Statistical Analysis 6.2: Chi-square Test

Chi-square test

Overview

This lesson introduces the chi-square test.

Objectives

After completing this module, you will be able to:

Test for independence between two variables.
Explain the derivation of the chi-square test.
Conduct a chi-squared test by hand and using R.

Readings

Schumacker, Chapter 11.

Relationships between multiple variables

So far we have examined a sequence of progressively more complex tests:

Is a sample mean equal to a fixed (null) value?
Are two sample means equal to each other?
Are three or more sample means all equal to each other?

Now we move on to examining the relationship between multiple variables. For example:

Is there a connection between income and support for corporate social responsibility?
Is there a relationship between gender and support for capital punishment?
Is there a relationship between an individual’s neighborhood and confidence in a scientific community?
…

From independence to correlation to causation

Are these relationships causal?

Often difficult or impossible to create an experiment to test causality directly, often rely on observational data.
We move on – starting with testing for independence to correlation to causation – over the next few weeks.

Testing for independence

Basic question: Are two variables independent of each other? For example, are gender and political party independent of each other, or are they somehow correlated or dependent?

Answer: Chi-square test:

Similar to the dependent-sample t test as such that we have multiple measures of the same thing.
In our example we have two measures for each person: their gender, and their party affiliation.
We are now interested in whether two different aspects of the same person or object or (more generally) “observation” are connected to each other.
We are dealing with categorical data here, as opposed to numerical.

The Chi-Square test

Our hypotheses are:

\(H_0\): The variables are independent of each other.
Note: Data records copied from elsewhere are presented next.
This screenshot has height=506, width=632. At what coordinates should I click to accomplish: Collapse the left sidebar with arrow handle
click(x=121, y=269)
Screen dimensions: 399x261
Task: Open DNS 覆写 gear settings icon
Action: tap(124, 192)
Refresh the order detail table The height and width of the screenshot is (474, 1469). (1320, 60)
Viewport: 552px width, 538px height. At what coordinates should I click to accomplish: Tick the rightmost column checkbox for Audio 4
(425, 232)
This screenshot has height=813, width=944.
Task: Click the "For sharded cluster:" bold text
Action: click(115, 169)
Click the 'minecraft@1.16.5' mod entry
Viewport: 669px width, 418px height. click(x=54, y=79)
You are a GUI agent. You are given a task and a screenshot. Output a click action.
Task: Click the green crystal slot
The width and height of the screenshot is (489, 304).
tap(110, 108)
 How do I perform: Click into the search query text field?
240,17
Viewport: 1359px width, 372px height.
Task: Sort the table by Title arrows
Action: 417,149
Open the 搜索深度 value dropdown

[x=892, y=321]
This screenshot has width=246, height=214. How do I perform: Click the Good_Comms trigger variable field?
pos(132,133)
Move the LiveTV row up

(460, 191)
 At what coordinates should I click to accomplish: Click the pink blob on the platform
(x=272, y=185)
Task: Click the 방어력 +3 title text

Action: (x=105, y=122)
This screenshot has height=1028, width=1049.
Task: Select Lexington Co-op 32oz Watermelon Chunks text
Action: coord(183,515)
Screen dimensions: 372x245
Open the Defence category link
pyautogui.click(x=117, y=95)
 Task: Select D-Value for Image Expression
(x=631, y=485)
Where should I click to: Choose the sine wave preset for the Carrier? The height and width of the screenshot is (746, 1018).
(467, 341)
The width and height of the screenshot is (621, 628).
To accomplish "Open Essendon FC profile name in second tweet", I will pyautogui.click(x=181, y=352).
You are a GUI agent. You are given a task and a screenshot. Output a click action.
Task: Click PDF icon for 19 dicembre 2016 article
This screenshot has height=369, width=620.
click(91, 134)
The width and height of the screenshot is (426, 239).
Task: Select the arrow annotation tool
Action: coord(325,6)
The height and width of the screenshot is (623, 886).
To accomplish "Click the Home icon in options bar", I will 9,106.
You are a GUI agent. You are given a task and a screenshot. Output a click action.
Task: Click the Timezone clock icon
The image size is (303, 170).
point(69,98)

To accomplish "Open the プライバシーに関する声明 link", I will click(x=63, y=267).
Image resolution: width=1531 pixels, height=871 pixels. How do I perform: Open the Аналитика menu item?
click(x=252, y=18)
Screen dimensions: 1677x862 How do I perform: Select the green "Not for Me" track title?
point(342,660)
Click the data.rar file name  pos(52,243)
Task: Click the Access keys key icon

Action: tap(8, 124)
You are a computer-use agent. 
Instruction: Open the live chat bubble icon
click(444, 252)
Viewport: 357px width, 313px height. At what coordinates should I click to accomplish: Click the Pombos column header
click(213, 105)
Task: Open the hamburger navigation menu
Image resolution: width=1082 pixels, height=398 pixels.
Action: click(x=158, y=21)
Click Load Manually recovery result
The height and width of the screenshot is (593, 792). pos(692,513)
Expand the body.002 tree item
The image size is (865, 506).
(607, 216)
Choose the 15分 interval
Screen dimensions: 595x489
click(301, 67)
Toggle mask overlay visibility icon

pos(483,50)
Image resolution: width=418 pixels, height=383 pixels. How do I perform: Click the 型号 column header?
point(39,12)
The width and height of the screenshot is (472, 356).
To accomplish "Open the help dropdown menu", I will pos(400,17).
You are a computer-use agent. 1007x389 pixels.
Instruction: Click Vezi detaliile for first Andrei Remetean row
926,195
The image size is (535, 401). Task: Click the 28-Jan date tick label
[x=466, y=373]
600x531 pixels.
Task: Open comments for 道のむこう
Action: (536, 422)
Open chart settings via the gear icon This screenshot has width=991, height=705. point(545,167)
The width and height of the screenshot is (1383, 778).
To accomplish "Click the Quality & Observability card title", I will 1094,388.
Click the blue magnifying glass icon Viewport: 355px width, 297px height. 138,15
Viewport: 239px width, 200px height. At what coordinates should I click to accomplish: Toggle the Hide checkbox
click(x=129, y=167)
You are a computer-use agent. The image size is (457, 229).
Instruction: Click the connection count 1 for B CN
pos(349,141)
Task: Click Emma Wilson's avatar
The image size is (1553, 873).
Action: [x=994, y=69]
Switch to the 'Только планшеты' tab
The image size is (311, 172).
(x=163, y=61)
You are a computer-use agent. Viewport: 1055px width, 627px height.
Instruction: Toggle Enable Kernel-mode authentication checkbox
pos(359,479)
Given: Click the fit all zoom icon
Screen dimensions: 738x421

\(H_1\): The variables are not independent (ie, they are dependent).

What do we mean by dependent? Basically we mean the same thing as we meant in the probability section: A and B are independent if \(P(A \& B) = P(A)P(B)\).

What does this mean?

Knowing that B has occurred gives you no information about A, they are independent.

Politics example

Research Question: Are gender and political affiliation dependent?

Our datatable:

Risk of jumping to erroneous conclusions:

When we observe an equal number of people in each cell, there is no relationship between gender and politics.
But: maybe there are more Democrats than Republicans in our survey?
When there are more Democrats than Republicans, we would expect to see equal numbers of male and female Demorats but more of each than male or female Republicans.
But: maybe there are more females than males in our survey?
Then we would expect to see more female Democrats than male Democrats, and the same for Republicans, but also more female Democrats than female Republicans, and the same for males.

Examining independence I

Let’s say we have the following data summary statistics:

60% women and 40% men;
and 70% Democrats vs 30% Republicans.

If gender and political affiliation are independent:

then we would expect to see 0.60 times 0.70 percent female Democrats, 0.40 times 0.70 percent male Democrats, 0.60 times 0.30 percent female Republicans and 0.40 times 0.30 percent male Republicans. (And of course to go from percentages to total numbers, we’d multiply by the total number of people in our survey.)
Knowing gender does not give you information about knowing political affiliation (remember the module about probabilities: knowing that B has occurred gives you no information about A = independence).

If gender and political affiliation are not independent,

then we would see different counts.

Examining independence II-a

Back to our politics datatable:

Percent female: 1511 / 2771 = 0.545

Percent male: 1260 / 2771 = 0.455

Percent Dem: 959 / 2771 = 0.346

Percent Indep: 991 / 2771 = 0.358

Percent Rep: 821 / 2771 = 0.296

Examining independence II-b

If gender and party ID are independent:

If being Democrat and being female are independent of each other, then

\[p(Dem \& F) = p(Dem) * p(F) = 0.346*0.545 = 0.189\]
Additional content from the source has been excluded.